In this sense, Jonathan Portes is continuing an honorable tradition, of running a politically independent think tank that is prepared to criticise the government when it thinks it is pursuing the wrong macroeconomic course. In today's world where think tanks often tend to have clear political agendas or allegiances, this is refreshing and publically valuable.

There are two things that are worrying about Mr. Norman’s line of questioning. The first is that he appears to be suggesting that because the macroeconomic judgements Jonathan Portes makes have political implications, he should keep quiet about them, or at least lose them in a fog of caveats. The potentially more serious is that by not keeping quiet he “may not do the long-term well-being of the NIESR much good.” But perhaps Mr. Norman was just offering some friendly advice, and intimidation was the last thing on his mind.

Thursday, 1 November 2012

The impact of austerity in the UK and Eurozone


When I wrote this recent post on the impact of austerity in the UK, I was slightly nervous about the numbers. I suggested that the 2011 and 2012 cuts in spending on goods and services alone would have reduced GDP in 2012 by between 1.25% and 2.5%, but this was a back of the envelope calculation using simple aggregates and static multipliers, and it left out the impact of important tax increases and transfer cuts. However luckily we today have a rather more systematic analysis from Dawn Holland and Jonathan Portes at NIESR. This adds in the impact of tax increases and transfer cuts, and comes to a figure of over 4% for the impact of 2011 and 2012 austerity on UK GDP in 2012. 
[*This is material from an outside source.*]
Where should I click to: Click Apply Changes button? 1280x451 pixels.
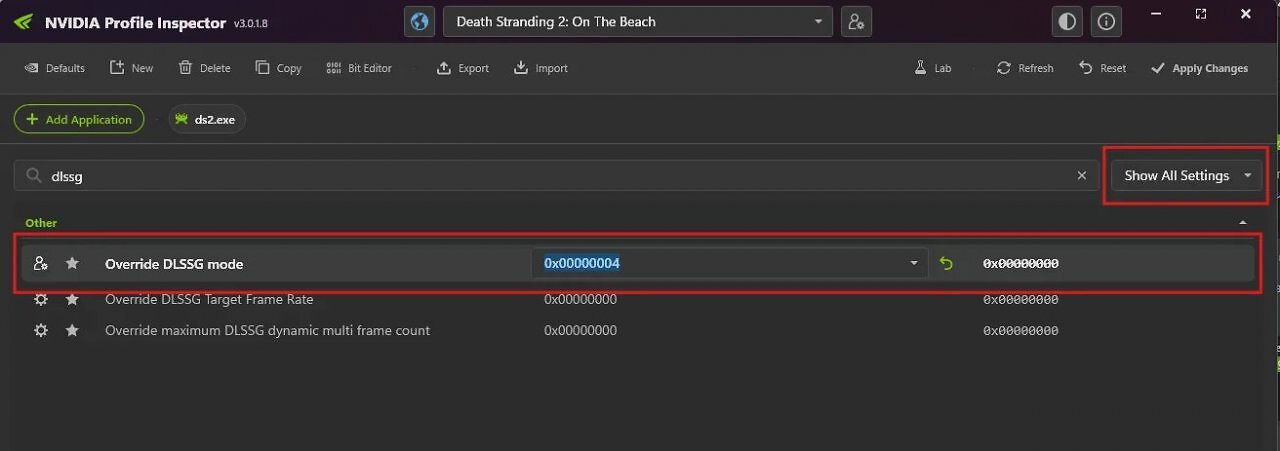tap(1199, 68)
Now at this point I should declare an interest of sorts. Holland and Portes use the Institute’s global econometric model NIGEM. I built the first version of this model. However that was so long ago, and I’m sure that the improvements subsequently made by Ray Barrell, Dawn Holland and others mean that nothing is left of my original construct.

What is especially interesting about the NIESR study is that they also do the analysis for the Eurozone economies. If we extend the calculations to 2013, Greek GDP in 2013 is over 13% lower as a result of 2011-13 austerity, Portugal’s GDP nearly 10% lower and Spain’s 6.7% lower: UK GDP is ‘only’ 5% lower. Now a cut in average incomes of 5% or more is a big deal, and it is why I keep saying that the welfare costs of these measures dwarf other considerations. But we know that this pain is not evenly spread: many people are not much affected by austerity, while others are receiving much larger cuts in their incomes.
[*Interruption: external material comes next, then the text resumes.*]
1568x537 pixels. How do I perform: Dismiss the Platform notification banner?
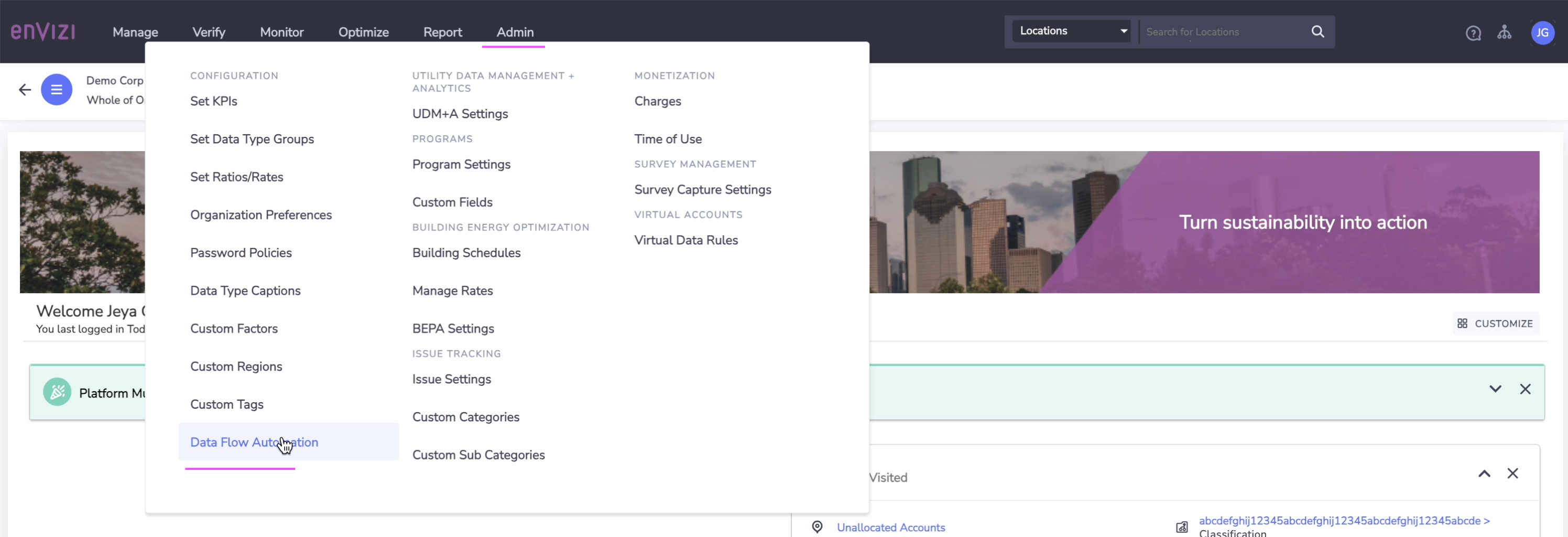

The key point, which the NIESR study also puts numbers to, is that this pain is not in any way inevitable. It comes because austerity is being undertaken when monetary policy can do very little to counteract these effects. In more normal times, which means once the recovery is sufficiently underway such that interest rates begin to rise again, this scale of austerity will have a much smaller impact on GDP. In principle, its impact could be completely offset by monetary policy. So the argument that these large income cuts are inevitable because debt has to be brought down at some point is simply wrong.
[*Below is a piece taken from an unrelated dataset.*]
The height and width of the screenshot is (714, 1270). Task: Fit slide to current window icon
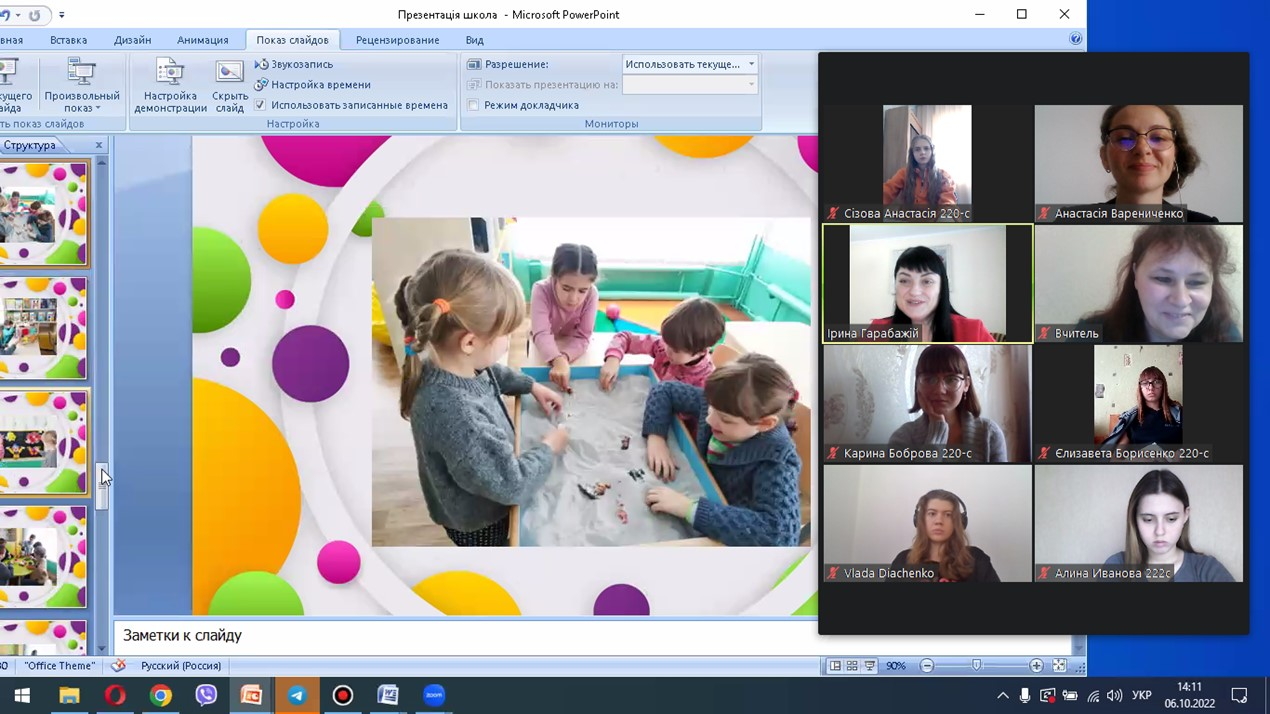1060,666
However the NIESR study does miss one thing out of its calculations. Nowhere is there a confidence fairy that will magically persuade the private sector to spend because government debt is coming down. (As the NIESR study shows, the debt to GDP ratio actually rises because GDP falls by more than debt, but hey that’s a detail – GDP will recover one day, probably.)  Now to believe in fairies you need pretty good evidence, and that is just what we do not have. A few economists think they saw some in the data, but that is not enough - nothing like enough - to justify inflicting this scale of pain on so many. (Others, of course, saw nothing (e.g. pdf).) Unfortunately too many people just wanted to believe in the confidence fairy. Normally we find those who really do believe in 'real' fairies either rather amusing or rather strange. Unfortunately some of those who believed in the confidence fairy were put in charge of running our economies.